What you should do: Pictures must not appear in the copy. Set down exactly the line with "Instruction: Click the Devise input field" and each line after it through the end of the data below.

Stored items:
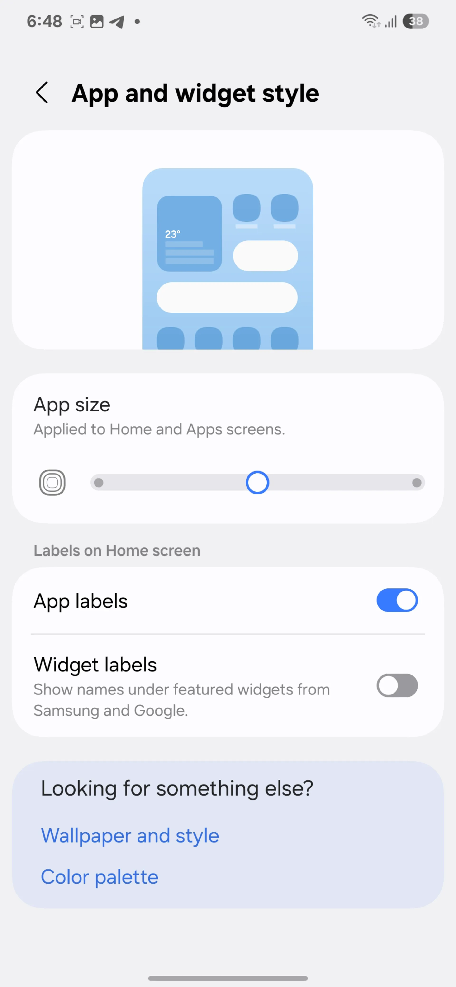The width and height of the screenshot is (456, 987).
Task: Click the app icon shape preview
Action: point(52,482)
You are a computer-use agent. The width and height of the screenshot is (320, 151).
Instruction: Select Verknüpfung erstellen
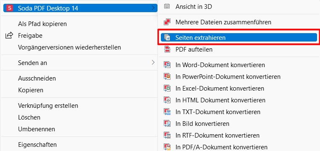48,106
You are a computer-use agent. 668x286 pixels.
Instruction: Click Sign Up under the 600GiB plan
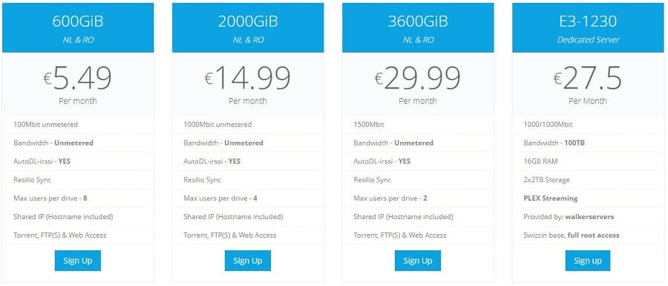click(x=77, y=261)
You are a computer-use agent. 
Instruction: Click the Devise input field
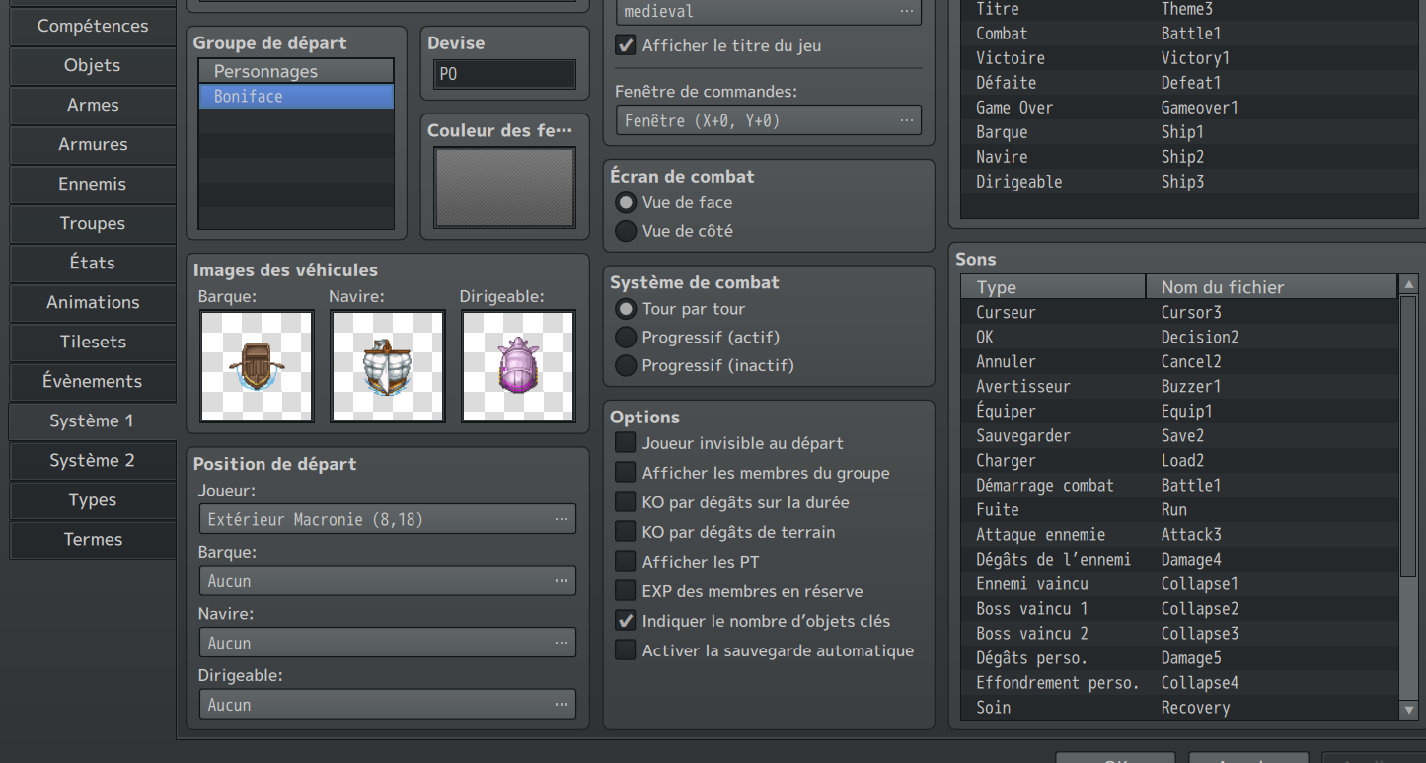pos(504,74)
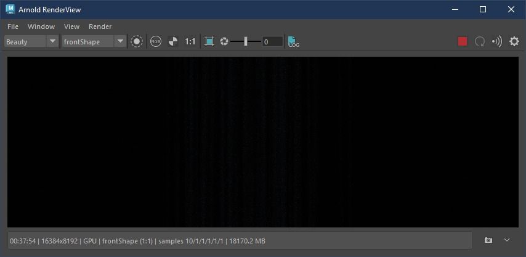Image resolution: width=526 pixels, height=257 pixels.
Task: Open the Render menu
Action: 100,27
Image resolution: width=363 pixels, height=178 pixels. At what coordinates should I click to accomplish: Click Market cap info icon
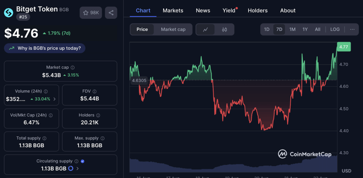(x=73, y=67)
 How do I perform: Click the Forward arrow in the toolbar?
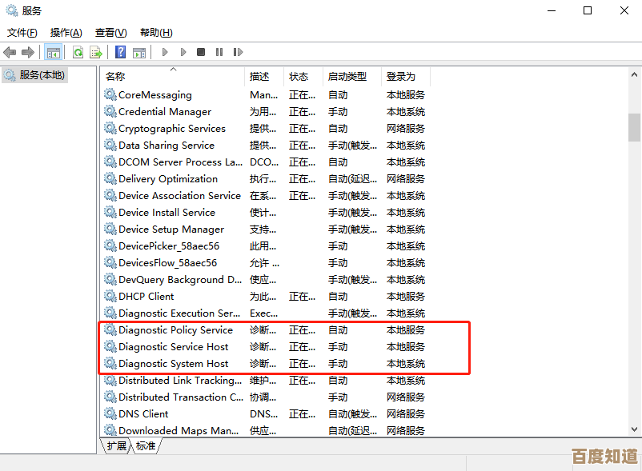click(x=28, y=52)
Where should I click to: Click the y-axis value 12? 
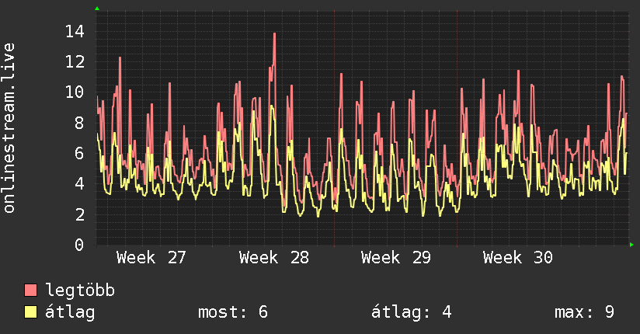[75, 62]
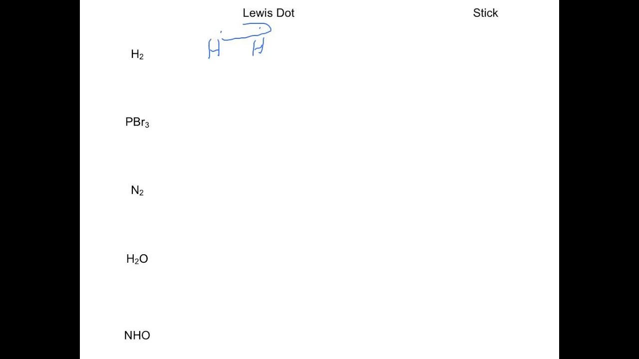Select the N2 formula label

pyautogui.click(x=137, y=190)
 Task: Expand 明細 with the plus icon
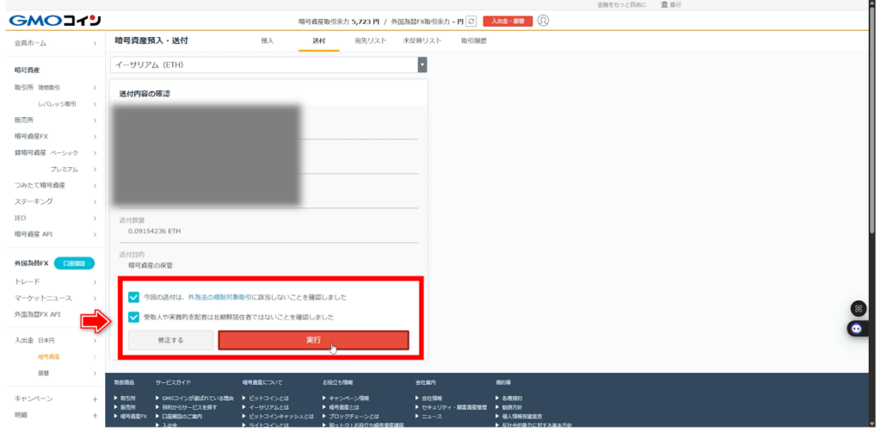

Result:
Instruction: Click the Devise input field
pos(504,74)
Image resolution: width=526 pixels, height=257 pixels.
Task: Open the Render menu
Action: 100,27
Image resolution: width=363 pixels, height=178 pixels. At what coordinates should I click to accomplish: Click Market cap info icon
(x=73, y=67)
 How do I perform: Click the Forward arrow in the toolbar?
click(x=28, y=52)
Where should I click to: Click the y-axis value 12? 
[75, 62]
Select the N2 formula label

pyautogui.click(x=137, y=190)
 Task: Expand 明細 with the plus icon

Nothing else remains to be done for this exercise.